Not Enough Sex? Blame Your Blackberry


Ok, all you overexcited, undersexed office-dwellers, wondering why you cannot have sex more often, thinking about sex, fantasizing about sex, purchasing sex aids and little blue pills, slobbering over photos of the lovely Cocaine Princess yet glossing over her thoughtful, lyrical prose -- you can blame your Blackberry:

This month, Solutions Research Group, an organization that provides data to high-tech companies and also conducts surveys of our technology habits, published a report called “Age of Disconnect Anxiety.”

It found that 25 million Americans now use a so-called smartphone like a BlackBerry or Treo, and that 63 percent of you smartphoniacs have used the thing while you are in the bathroom.

But as disturbing as the previous image may be, here’s the one that ought to make you worry: Thirty-seven percent of laptop owners say they “frequently” use the computer in the bedroom. In all, 68 percent of Americans say they feel a sense of anxiety when they are not jacked into the global mind grid of the Net. This anxiety was defined as “feelings of disorientation and nervousness experienced when a person is deprived of Internet or wireless access for a period of time.”

It’s tough to look forward to, or enjoy, sex if you are anxious, but here’s something to make cell phone addicts even more anxious. In the January issue of the journal Fertility and Sterility, a group of researchers from the Cleveland Clinic reported that “use of cell phones decrease the semen quality in men.” Men using a fertility clinic were divided into four groups, ranging from no cell phone use to using the things more than four hours per day. The longer the men used the cell phones, the less he-man their semen. Sperm count, motility (how well our boys swim), viability (how alive they are) and normal morphology (how handsome they are) were all compromised.

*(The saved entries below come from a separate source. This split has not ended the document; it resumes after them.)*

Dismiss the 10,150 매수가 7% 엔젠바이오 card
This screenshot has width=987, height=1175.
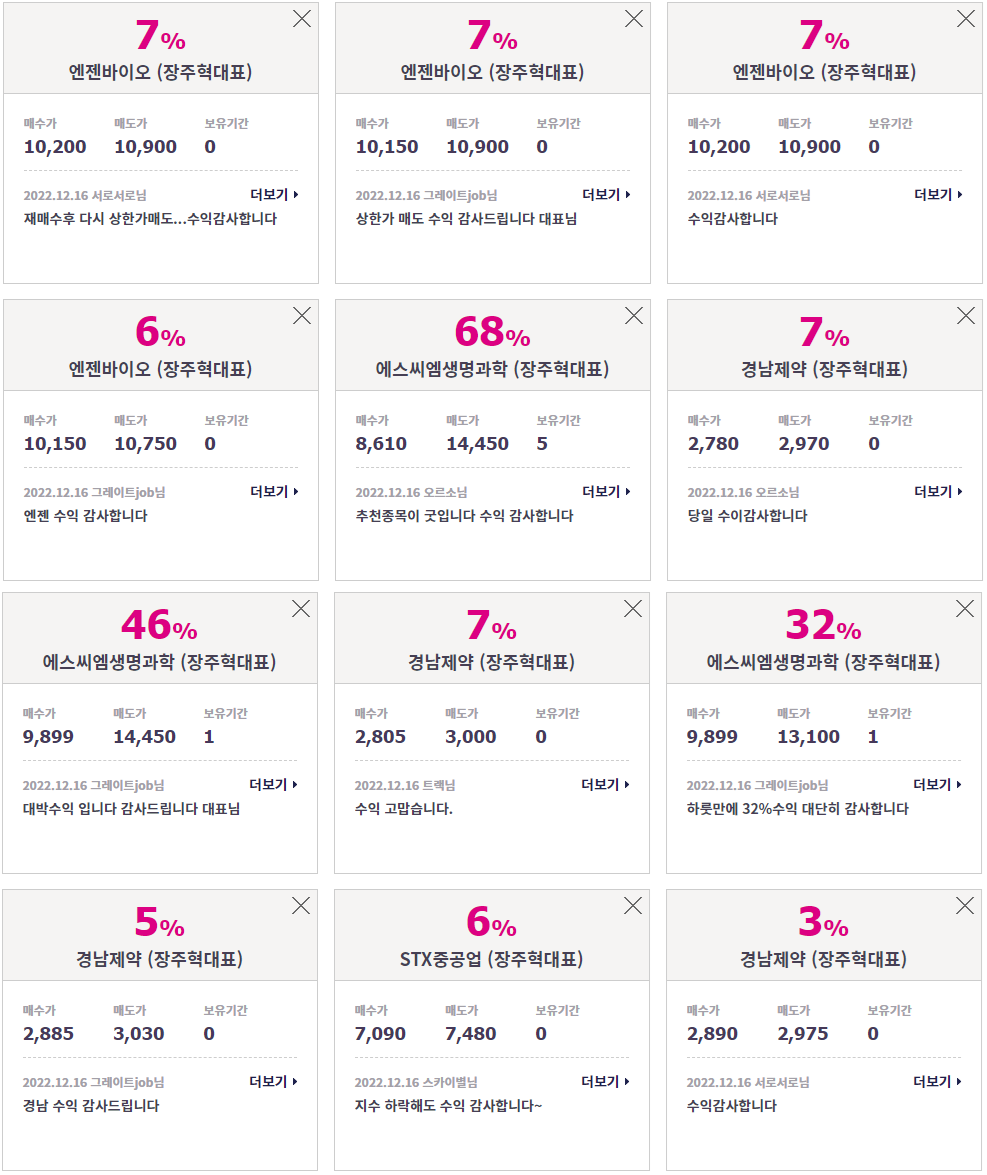(x=634, y=19)
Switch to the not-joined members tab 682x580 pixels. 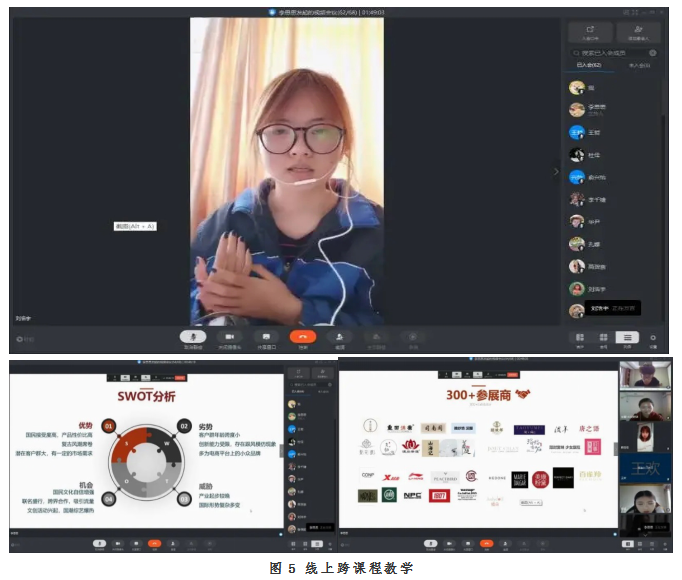(638, 65)
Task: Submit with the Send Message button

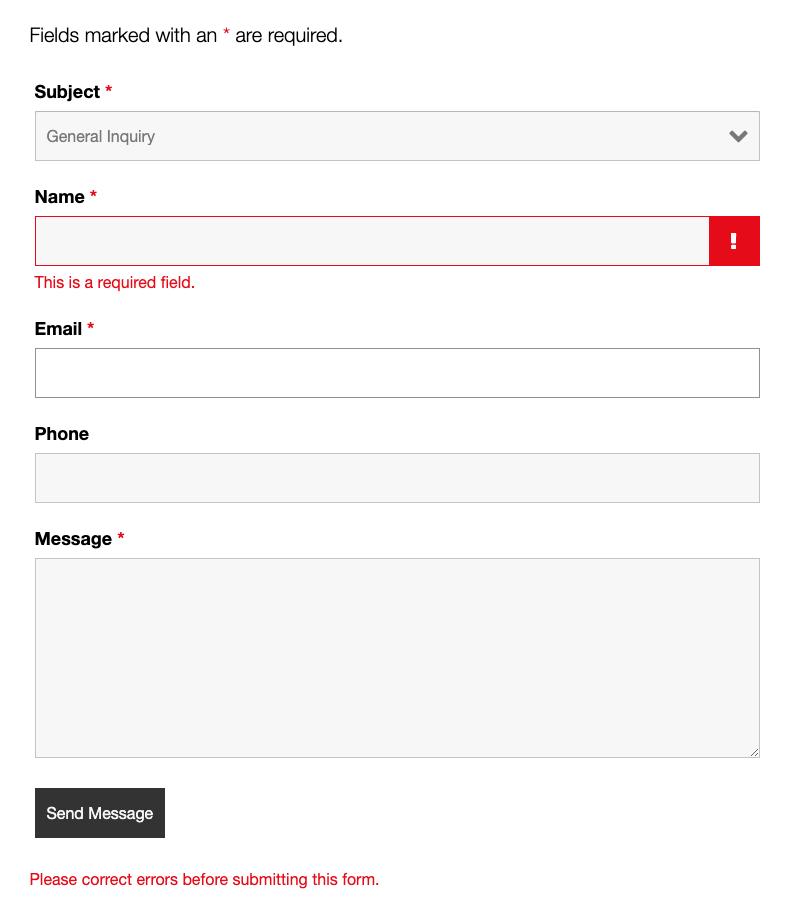Action: point(100,813)
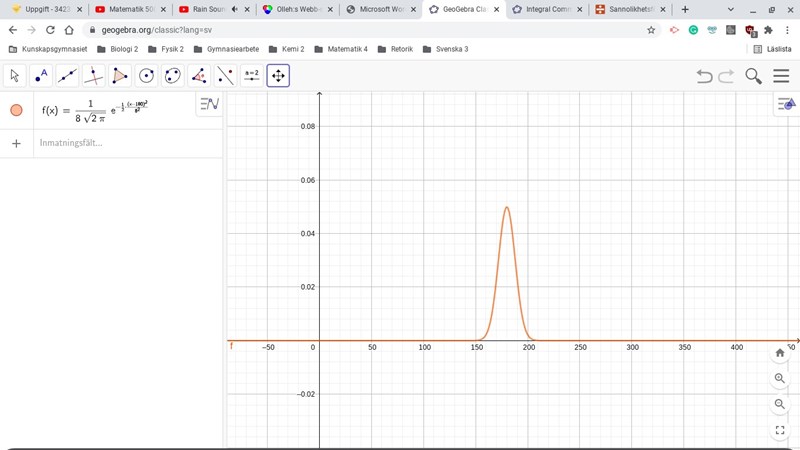Select the Angle tool
Screen dimensions: 800x450
point(199,76)
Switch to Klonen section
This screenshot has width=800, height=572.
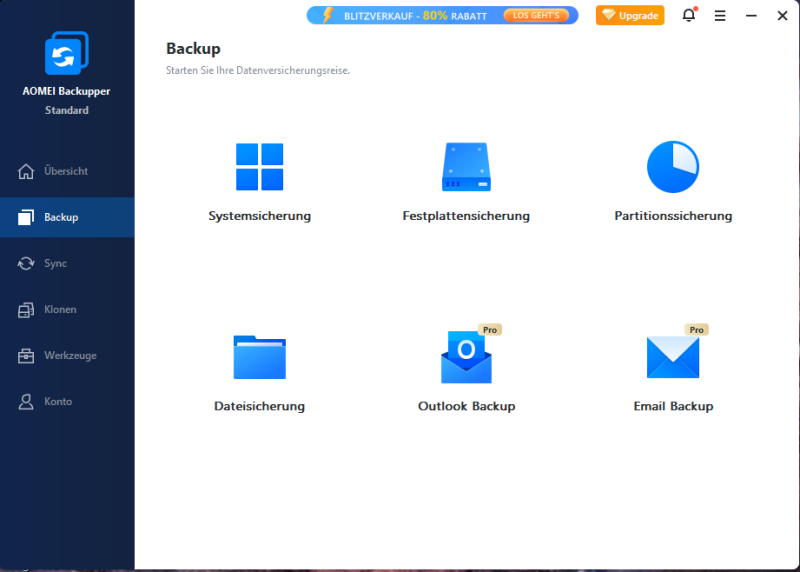(67, 310)
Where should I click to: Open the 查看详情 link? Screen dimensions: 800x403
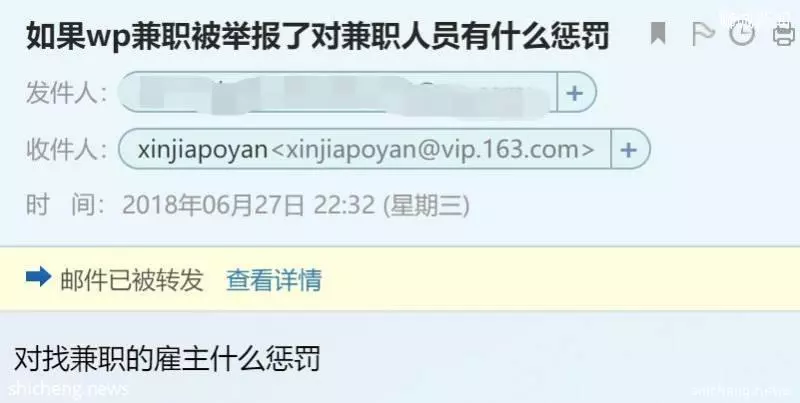click(x=274, y=280)
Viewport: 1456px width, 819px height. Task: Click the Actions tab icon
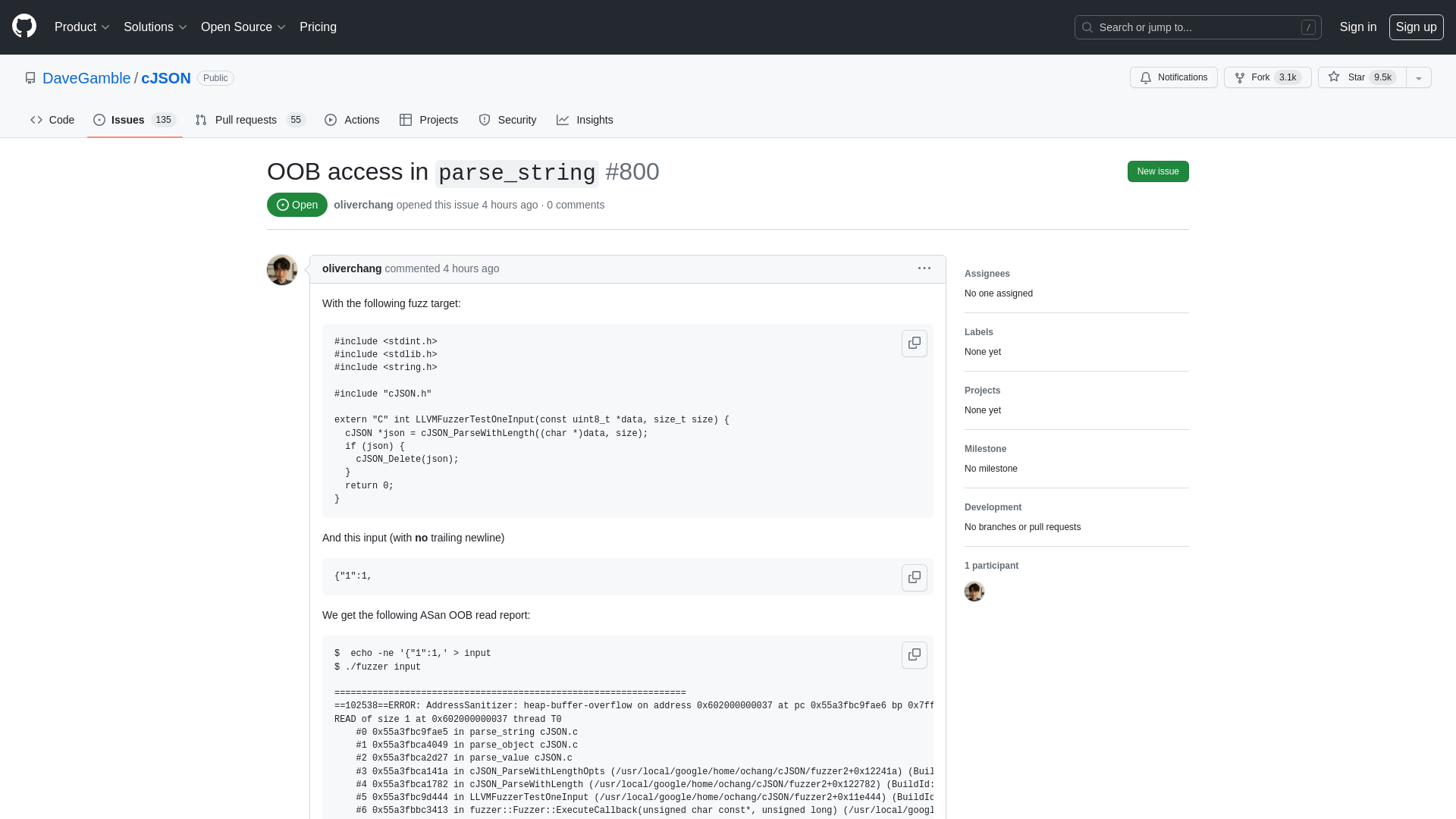click(331, 120)
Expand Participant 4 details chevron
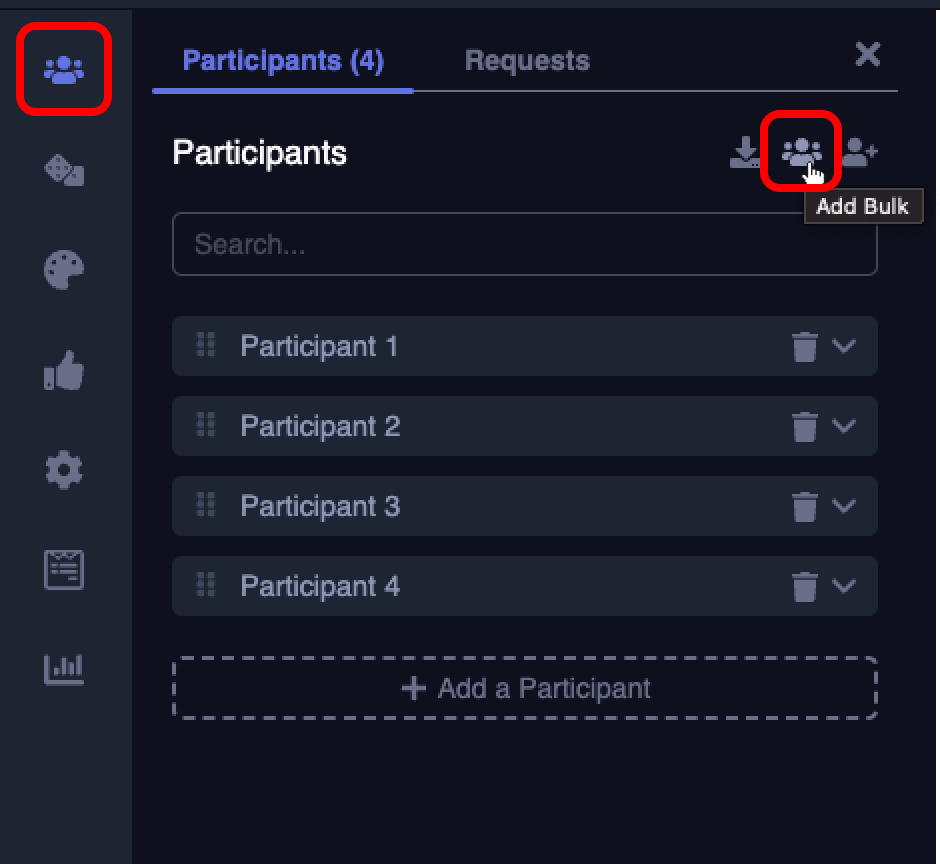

A year ago, a team at the Medical College of Wisconsin exposed rats to six hours of cell phone emissions for 18 weeks and found that the rats’ own emissions went haywire. Specifically, their sperm “exhibited a significantly higher incidence of sperm cell death than control group rats.” Alarmingly, “abnormal clumping of sperm cells was present in rats exposed to cellular phone emissions and was not present in control group rats.”

Abnormal clumping? The authors offered sage advice: “These results suggest that carrying cell phones near reproductive organs could negatively affect male fertility.” While it may be good advice to avoid carrying your cell phone in the pouch of your jock strap, it is also good advice not to use the thing for six hours a day, especially if you’re a rat.

The whole issue of electromagnetic fields and their effects on health is controversial, to say the least. Web sites can be found blaming them for everything from leukemia to autism, yet there is very little scientific evidence for most of the claims of harm. Still, abnormal clumping?

There are signs, though, that even if cell phone use were proven to cause some harm, we wouldn’t give them up. We like our technology too much. Some of us like our technology more than sex.

You've got mail — in bed
Also this month, a British study sponsored by the Sleep Council, the United Kingdom’s bed industry group, declared “Brits Swap Sex Drives for Hard Drives.” Eight of 10 people, it said, boot up a variety of high-tech gadgets before bedtime. Almost one-quarter of respondents said they left their cell phones or smartphones on — using them as alarm clocks. One in three sends or receives text messages or e-mails while in bed.

In other words: you are all a bunch of pigs, emailing each other in the toilet, neglecting your spouse and surfing from your bed, while your semen dries up, your balls shrivel, and your sex drive decreases.

But at least you can weigh in at 10:30 at night on that crappy brief some flunky drafted.